* **Extracted entries**

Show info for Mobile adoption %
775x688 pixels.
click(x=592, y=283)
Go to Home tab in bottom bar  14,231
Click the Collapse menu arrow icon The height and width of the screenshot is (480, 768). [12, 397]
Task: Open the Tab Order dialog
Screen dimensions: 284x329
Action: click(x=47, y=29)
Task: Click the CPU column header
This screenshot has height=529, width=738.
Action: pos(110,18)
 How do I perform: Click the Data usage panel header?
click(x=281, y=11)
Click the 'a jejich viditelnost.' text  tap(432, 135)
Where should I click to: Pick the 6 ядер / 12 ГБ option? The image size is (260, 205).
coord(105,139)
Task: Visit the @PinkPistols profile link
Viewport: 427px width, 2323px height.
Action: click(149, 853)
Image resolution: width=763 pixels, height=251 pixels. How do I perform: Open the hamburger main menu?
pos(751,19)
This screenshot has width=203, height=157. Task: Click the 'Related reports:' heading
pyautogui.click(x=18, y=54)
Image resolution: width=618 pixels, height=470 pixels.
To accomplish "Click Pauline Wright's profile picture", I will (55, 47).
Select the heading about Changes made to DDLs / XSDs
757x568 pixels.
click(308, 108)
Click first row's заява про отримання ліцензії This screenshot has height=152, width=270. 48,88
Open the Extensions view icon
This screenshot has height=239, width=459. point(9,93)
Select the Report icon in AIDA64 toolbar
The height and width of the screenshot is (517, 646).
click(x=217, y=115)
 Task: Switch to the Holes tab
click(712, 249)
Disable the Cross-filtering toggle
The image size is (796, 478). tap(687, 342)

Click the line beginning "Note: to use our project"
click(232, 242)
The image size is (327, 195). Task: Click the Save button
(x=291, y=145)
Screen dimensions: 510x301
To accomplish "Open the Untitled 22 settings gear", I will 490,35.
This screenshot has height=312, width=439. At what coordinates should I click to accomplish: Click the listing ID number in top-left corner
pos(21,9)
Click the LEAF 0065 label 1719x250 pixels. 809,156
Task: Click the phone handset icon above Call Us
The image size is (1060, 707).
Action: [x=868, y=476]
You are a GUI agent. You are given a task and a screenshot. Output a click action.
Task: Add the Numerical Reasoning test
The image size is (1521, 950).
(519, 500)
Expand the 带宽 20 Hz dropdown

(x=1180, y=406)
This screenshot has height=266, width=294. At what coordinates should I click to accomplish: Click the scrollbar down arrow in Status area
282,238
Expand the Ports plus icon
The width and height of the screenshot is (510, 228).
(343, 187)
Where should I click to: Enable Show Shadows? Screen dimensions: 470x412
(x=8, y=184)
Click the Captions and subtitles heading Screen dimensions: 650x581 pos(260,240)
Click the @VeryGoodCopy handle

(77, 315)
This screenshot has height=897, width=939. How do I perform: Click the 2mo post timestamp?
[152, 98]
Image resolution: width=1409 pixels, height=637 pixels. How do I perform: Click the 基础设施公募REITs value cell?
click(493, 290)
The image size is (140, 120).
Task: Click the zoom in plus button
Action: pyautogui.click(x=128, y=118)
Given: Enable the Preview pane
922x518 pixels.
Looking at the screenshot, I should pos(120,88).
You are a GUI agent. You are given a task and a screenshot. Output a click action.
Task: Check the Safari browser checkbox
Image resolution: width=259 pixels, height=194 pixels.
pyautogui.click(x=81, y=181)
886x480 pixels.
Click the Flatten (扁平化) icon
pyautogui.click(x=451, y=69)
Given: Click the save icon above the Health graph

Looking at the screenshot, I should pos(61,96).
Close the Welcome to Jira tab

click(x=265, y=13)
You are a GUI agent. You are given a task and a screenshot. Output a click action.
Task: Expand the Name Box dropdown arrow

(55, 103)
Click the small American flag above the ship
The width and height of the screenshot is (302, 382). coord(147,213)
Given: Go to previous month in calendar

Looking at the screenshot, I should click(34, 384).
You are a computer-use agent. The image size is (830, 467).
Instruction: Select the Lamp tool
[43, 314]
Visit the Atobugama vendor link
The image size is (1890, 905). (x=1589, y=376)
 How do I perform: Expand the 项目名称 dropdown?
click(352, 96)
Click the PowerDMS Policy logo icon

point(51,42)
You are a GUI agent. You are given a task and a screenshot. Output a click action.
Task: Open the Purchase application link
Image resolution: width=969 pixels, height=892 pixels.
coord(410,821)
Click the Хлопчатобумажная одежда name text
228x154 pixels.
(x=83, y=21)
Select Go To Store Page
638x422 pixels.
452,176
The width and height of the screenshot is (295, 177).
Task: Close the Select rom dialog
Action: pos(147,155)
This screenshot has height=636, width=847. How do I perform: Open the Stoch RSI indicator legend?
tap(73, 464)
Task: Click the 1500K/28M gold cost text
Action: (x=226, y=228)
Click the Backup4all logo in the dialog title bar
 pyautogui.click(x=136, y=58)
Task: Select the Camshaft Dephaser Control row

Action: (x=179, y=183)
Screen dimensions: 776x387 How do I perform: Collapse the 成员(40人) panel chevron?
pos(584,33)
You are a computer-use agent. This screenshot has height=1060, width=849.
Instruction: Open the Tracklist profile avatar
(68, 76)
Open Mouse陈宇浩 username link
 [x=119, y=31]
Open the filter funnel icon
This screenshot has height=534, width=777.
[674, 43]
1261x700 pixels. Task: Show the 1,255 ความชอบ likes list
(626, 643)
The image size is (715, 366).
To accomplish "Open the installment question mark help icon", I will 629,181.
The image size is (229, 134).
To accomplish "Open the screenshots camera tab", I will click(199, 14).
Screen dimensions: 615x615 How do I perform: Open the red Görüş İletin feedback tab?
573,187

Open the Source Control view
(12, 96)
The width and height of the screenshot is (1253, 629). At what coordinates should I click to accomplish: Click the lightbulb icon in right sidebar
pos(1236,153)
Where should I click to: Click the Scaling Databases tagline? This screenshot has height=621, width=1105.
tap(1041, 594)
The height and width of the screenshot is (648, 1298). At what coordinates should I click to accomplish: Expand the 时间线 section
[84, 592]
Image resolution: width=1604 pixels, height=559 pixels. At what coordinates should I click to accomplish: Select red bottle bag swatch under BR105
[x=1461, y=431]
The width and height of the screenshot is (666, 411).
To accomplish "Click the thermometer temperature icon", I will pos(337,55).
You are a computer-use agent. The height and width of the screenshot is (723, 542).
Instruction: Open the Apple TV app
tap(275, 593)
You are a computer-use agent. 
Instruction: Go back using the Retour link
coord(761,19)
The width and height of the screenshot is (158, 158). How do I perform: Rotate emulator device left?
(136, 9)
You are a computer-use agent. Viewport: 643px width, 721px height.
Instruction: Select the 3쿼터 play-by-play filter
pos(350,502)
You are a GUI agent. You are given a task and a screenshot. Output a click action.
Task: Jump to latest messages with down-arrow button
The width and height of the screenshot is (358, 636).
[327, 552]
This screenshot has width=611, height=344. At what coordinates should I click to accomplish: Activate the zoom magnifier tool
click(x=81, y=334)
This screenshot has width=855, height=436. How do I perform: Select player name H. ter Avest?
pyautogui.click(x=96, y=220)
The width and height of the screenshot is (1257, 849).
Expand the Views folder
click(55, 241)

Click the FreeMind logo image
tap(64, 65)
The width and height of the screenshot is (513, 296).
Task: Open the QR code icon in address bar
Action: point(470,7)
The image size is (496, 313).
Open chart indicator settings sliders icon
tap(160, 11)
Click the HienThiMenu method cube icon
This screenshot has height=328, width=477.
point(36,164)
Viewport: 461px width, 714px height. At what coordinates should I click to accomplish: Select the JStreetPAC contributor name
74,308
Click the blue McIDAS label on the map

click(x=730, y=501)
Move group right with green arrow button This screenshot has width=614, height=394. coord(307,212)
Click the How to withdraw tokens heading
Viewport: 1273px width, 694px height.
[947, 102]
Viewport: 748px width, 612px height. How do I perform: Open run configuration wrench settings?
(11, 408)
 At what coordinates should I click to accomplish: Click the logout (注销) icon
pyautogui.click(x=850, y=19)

* **Instructions to follow**
Each line in the entries above that includes the string "will" should be extracted.

* **Task result**
To accomplish "Click Pauline Wright's profile picture", I will (55, 47).
To accomplish "Open the Untitled 22 settings gear", I will 490,35.
To accomplish "Open the installment question mark help icon", I will 629,181.
To accomplish "Open the screenshots camera tab", I will click(199, 14).
To accomplish "Click the thermometer temperature icon", I will pos(337,55).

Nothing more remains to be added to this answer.